In this project, deep reinforcement learning algorithms, specifically, Duelling Deep Q Network was used to implement the system.
I also tried to publish this project in a flask web app. Modify app.py and vercel.json files to update your configuration.
In file DRL_Env, it defines the cryptocurrencies market, and the agent will perform the sell and buy actions in this environment. The environment observes the action, and either rewards or punishes the agent, based on its action through the Reward mechanism. The agent will collect the reward and again takes an action by observing the next state of the environment.

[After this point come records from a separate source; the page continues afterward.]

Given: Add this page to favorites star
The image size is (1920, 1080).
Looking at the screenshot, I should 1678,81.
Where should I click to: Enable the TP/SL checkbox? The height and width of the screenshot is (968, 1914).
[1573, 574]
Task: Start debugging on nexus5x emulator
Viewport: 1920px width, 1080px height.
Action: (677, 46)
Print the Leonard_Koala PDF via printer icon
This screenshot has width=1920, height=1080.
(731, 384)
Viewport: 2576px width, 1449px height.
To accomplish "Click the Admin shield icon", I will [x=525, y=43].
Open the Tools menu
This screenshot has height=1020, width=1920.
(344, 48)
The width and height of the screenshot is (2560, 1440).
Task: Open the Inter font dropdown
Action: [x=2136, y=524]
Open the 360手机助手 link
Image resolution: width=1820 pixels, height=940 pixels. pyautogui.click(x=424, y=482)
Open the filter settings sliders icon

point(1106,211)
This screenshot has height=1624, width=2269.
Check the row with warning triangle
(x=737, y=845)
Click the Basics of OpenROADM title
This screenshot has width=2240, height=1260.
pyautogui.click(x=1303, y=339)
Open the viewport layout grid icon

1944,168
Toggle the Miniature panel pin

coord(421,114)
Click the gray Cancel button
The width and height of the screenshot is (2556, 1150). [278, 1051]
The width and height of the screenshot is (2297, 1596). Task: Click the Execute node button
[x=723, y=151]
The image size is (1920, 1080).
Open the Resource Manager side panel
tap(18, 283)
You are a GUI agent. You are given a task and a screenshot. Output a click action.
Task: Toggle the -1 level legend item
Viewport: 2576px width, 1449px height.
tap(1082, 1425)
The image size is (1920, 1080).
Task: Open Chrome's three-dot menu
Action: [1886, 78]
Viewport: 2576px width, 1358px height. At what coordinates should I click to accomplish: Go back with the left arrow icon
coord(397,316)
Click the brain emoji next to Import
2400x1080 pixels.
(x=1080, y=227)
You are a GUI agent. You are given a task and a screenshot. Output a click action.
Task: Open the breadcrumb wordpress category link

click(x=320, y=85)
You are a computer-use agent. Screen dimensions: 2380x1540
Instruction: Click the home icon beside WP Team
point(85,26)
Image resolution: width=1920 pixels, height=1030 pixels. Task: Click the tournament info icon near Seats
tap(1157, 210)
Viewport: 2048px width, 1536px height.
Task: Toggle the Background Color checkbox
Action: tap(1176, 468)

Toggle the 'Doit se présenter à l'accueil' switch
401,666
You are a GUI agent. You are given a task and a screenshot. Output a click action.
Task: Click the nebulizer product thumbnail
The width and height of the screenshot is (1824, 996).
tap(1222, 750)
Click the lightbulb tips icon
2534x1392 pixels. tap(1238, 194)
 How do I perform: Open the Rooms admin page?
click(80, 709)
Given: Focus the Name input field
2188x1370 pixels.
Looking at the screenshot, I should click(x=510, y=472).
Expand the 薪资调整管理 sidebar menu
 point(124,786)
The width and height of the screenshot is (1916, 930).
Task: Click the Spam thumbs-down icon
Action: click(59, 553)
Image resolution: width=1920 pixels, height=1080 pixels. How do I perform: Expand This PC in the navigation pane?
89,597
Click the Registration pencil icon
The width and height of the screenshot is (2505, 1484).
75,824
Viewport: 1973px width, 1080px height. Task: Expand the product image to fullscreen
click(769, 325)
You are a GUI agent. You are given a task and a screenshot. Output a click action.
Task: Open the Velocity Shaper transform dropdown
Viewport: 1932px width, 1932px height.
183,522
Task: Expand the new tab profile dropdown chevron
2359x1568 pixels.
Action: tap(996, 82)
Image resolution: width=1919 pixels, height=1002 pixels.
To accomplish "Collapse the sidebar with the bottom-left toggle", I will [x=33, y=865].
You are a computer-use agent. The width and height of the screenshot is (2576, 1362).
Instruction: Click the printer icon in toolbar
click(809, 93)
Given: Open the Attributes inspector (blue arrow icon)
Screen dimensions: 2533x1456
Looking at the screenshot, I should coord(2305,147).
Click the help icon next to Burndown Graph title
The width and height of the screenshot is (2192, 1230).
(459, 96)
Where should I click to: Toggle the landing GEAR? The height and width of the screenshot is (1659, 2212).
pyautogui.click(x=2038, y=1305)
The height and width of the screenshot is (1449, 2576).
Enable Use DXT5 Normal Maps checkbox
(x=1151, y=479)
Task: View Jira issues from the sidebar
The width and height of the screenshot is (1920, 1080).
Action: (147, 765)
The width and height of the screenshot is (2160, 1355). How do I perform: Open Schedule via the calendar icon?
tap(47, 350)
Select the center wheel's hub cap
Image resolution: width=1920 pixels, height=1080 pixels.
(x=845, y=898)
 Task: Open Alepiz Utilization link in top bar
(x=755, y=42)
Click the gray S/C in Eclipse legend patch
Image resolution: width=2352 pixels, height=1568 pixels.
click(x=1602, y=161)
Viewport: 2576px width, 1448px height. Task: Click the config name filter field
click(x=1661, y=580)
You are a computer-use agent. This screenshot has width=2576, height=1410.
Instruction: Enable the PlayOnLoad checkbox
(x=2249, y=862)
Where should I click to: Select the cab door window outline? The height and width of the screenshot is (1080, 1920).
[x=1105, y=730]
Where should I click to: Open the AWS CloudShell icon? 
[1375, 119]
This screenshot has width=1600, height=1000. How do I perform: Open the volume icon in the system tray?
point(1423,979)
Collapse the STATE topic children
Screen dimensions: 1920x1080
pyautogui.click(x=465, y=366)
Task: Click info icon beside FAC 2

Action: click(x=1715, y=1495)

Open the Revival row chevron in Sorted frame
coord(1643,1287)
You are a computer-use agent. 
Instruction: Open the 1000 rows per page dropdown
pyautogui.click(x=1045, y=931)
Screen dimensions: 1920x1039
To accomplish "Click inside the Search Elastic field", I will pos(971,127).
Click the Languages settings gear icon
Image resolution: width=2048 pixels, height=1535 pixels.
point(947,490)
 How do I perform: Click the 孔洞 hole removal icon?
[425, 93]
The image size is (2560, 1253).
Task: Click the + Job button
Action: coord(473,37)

An Observation space is a matrix/vector representation of the state that the agent observes. It can be considered as the input to our agent. It allows us to engineer the features and pass them as input.
The feature space considered in the analysis is a vector representation of:
- N days of asset returns, volume changes and volatility
- Sector ETF returns and volatility (Bitcoin in our case)
- Moving Average Convergence Divergence (MACD)
- Relative Strength Indicator (RSI)
- Bollinger Bands
- The proportion of capital after each trade
- Previous action that was taken by the Agent on the previous state
The Action space denotes the range of actions our agent can choose from given a state representation. They are:
- -1 = Sell the asset
- 0 = Do Nothing
- 1 = Buy the asset
The agent communicates either to Buy or Sell by choosing a value {-1, 0, 1} from the above-given definition. The mechanism by which we will decode the action values depends on the agent’s underlying algorithm.
The reward R(t), which will be received by the agent after taking action A(t) on observing state S(t), can be computed as:
R(t) = r(t) * A(t) - |(A(t) - A(t-1))| * C
Where:
- r(t) is the future return for the asset at time t.
- A(t) is the agent's action at time t, taking values from the set {-1, 0, 1}.
- S(t) is the vector representation of the state at time t.
- C represents transaction costs, assumed to be in the range of 1-5 basis points per trade. (1 basis point = 0.0001 or 0.01%)